The husband has to apply for a policy on his own life. With the life insurance application, he has to submit the MWP addendum/form. The format of the addendum is available on life insurance companies' websites.
The following details need to be provided in the addendum:
- Beneficiary name
- Date of birth
- Benefit share percentage – in case of more than one beneficiary
If all policy-related requirements are met and the addendum is in order, the policy will be issued as an MWP act policy. ‘MWP act policy’ is mentioned on the face of the policy documents by most insurance companies.
- Are there any charges to buy a policy under the MWP Act?
There are no additional charges to be paid for getting a policy issued under the MWP act.
- What benefits are payable to the beneficiaries?

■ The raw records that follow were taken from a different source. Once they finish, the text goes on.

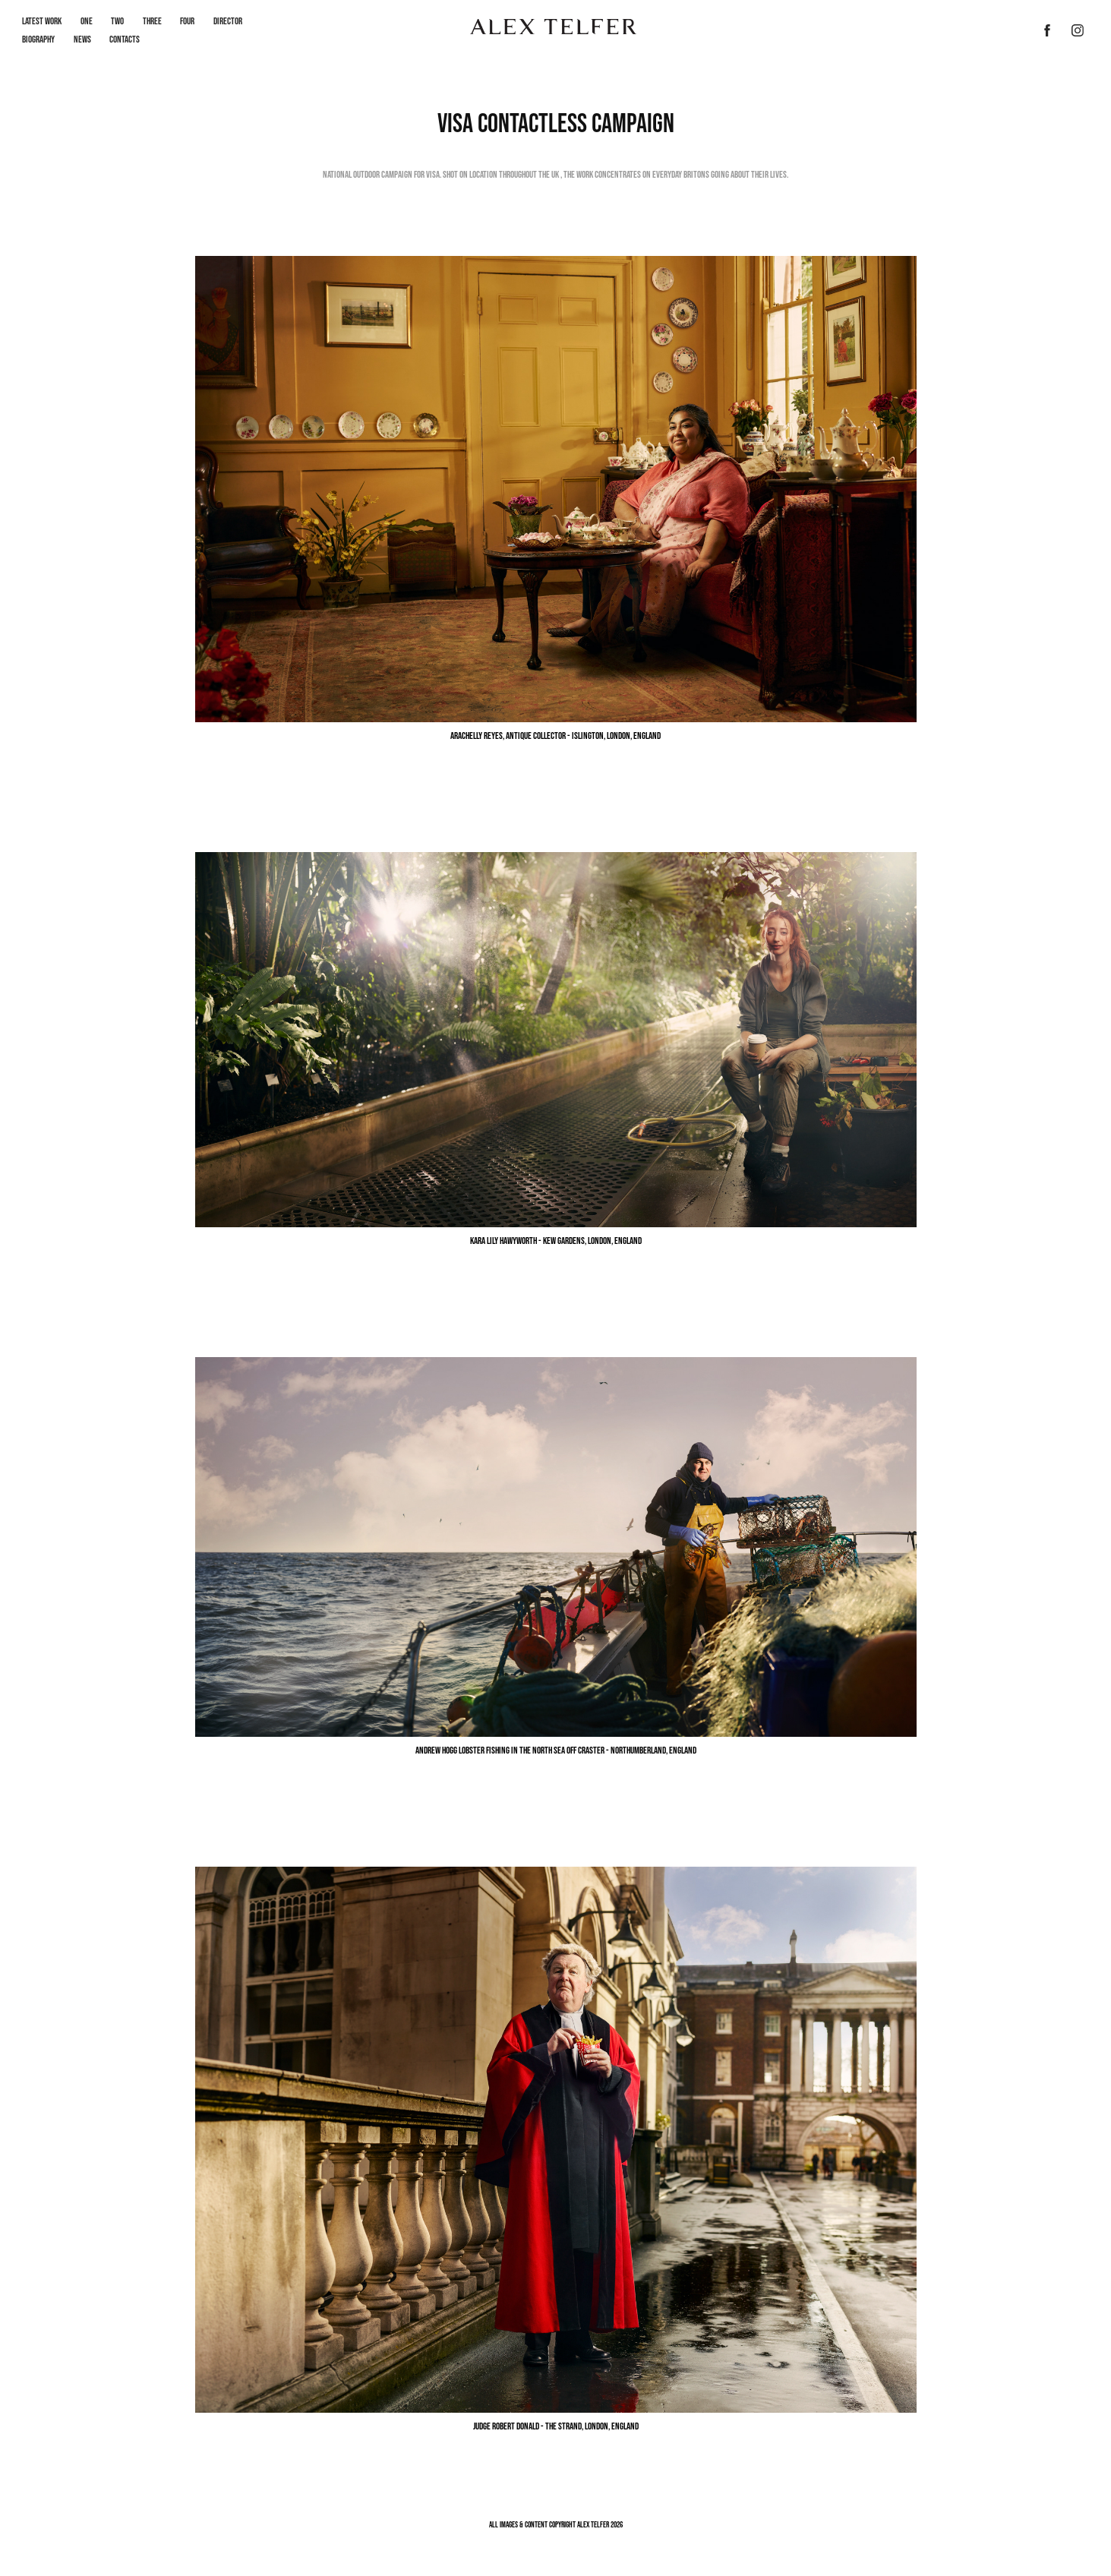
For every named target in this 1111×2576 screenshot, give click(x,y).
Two (117, 21)
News (82, 39)
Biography (38, 39)
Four (187, 21)
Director (227, 21)
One (86, 21)
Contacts (124, 39)
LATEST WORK (42, 21)
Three (152, 21)
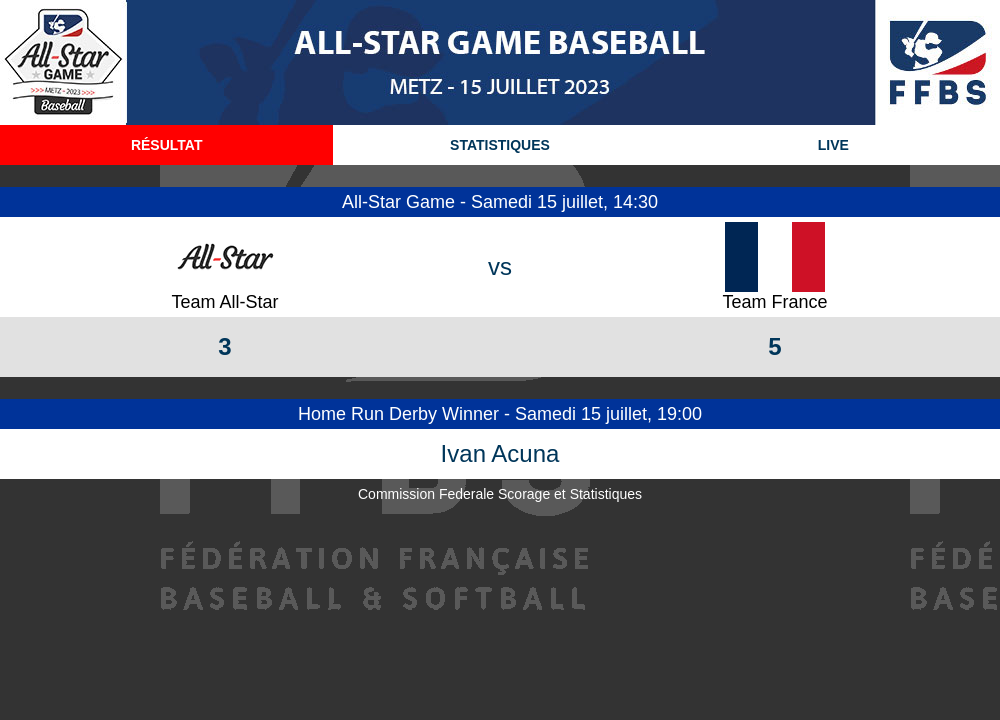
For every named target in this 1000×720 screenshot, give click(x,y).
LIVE (833, 145)
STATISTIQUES (500, 145)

All the benefits are applicable under the policy such as Maturity, Surrender proceeds, Partial Withdrawal, Survival benefits, Paid-Up policy proceeds, and Death benefit proceeds.
- Can the beneficiaries in an MWP policy be changed?

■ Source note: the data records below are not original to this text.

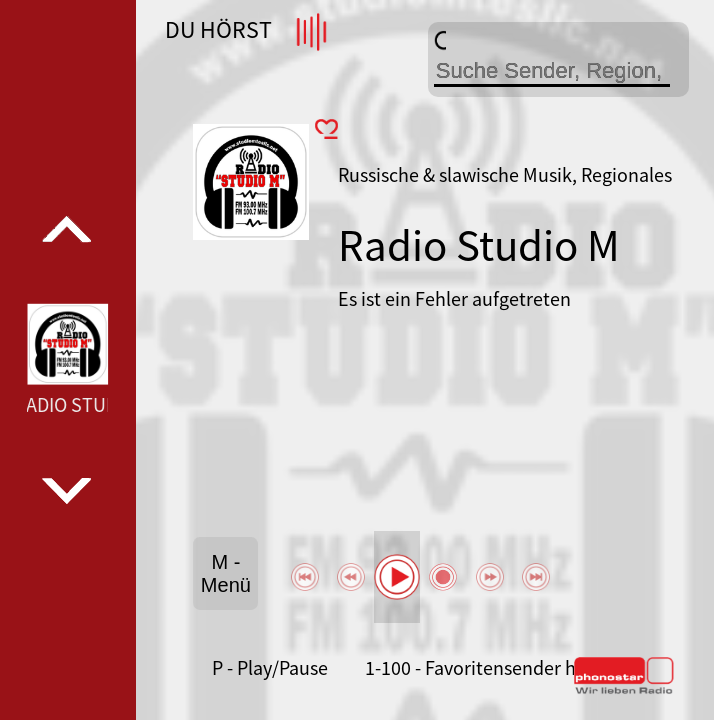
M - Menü (226, 573)
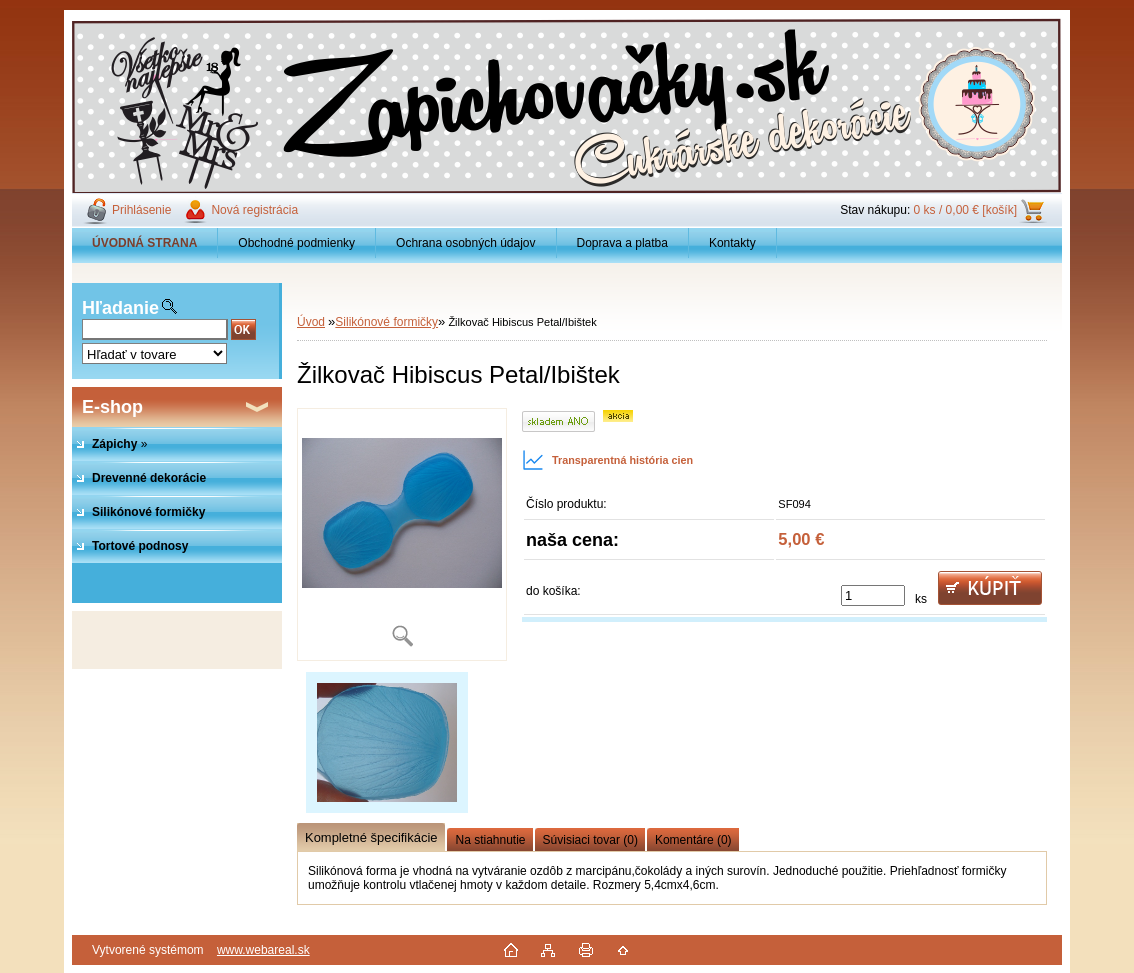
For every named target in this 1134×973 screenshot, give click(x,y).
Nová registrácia (254, 210)
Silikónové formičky (386, 322)
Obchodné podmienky (296, 243)
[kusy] (873, 595)
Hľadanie (120, 308)
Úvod (311, 322)
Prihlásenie (141, 210)
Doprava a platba (622, 243)
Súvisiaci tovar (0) (590, 840)
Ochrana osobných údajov (465, 243)
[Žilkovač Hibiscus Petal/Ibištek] (402, 534)
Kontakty (732, 243)
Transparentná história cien (607, 460)
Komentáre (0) (693, 840)
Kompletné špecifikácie (371, 837)
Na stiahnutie (490, 840)
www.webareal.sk (263, 950)
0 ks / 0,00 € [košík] (965, 210)
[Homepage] (145, 243)
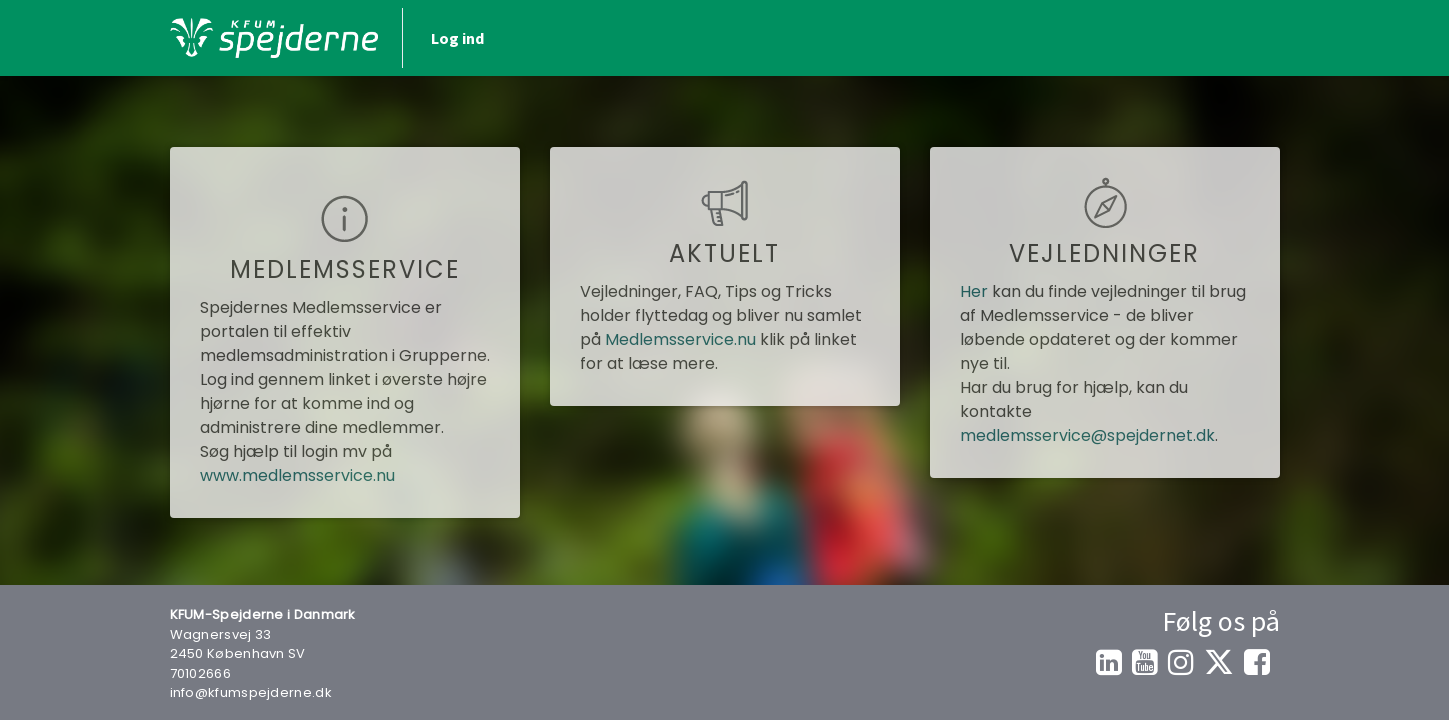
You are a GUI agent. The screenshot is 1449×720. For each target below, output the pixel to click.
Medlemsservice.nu (680, 339)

No. Once the policy is issued as an MWP act policy, the original beneficiaries mentioned in the addendum cannot be changed or replaced. This feature protects the interests of the beneficiaries. Even if there is a divorce or separation at a later stage, the husband does not have the right to change the beneficiaries.
- What role does the husband play in the policy?
The husband is the life insured under the policy. He is responsible to make the timely premium payment. However, the benefits will be paid only to the beneficiaries.
- Is the assignment of policy possible?
Most companies do not permit assignment of policy (transfer of ownership) or policy loans for MWP act policies to protect the interests of the beneficiaries.
- Can a policy be brought into the fold of the MWP Act after policy issuance?
A policy has to be issued as an MWP act policy. It cannot be subsequently converted into an MWP act policy.
- Can you have more than one MWP policy?
Yes, you can buy multiple life insurance policies under the MWP act.
- Which plans can be bought under the MWP Act?
Any type of life insurance – term, endowment, money back, ULIP can be purchased under the MWP Act.
- Who should opt for policies under the MWP act?
It is very useful to protect the interests of the wife and children of businessmen, self-employed persons, or salaried people with big loans or liabilities.
People living in joint families can make good use of this act to ensure that in case of their demise the proceeds are paid to the wife and children only and other relatives do not claim for it and cause hurdles in the endorsement.
With an MWP act policy, one can be confident that the benefits will be passed on only to the wife and children and third parties or creditors cannot claim it.
Ajay Sharma, a businessman had taken loans to finance his business. He had also purchased a term insurance policy under the MWP Act 1874. His wife was named as the beneficiary. After Ajay’s sudden demise in an accident, his creditors approached the court seeking their right to use the death benefit proceeds of the term plan to settle their dues. As the policy was issued under the MWP Act, the creditors lost the case and the court ordered that the death benefit is paid to his wife.
The policy cannot be assigned. It cannot be used as collateral for loans. Also, all policy benefits will be payable to the beneficiaries and not to the policyholder.
Taking a policy under the provisions of the MWP act does not involve complex procedures or requirements. Yet the number of such policies is less, mostly due to lack of awareness about this act among the salesforce. With more youth going the self-employment way and the government of India promoting entrepreneurship among the citizens of the country, it is important that more and more people know about the MWP act and uses it to protect the financial interests of their dear ones.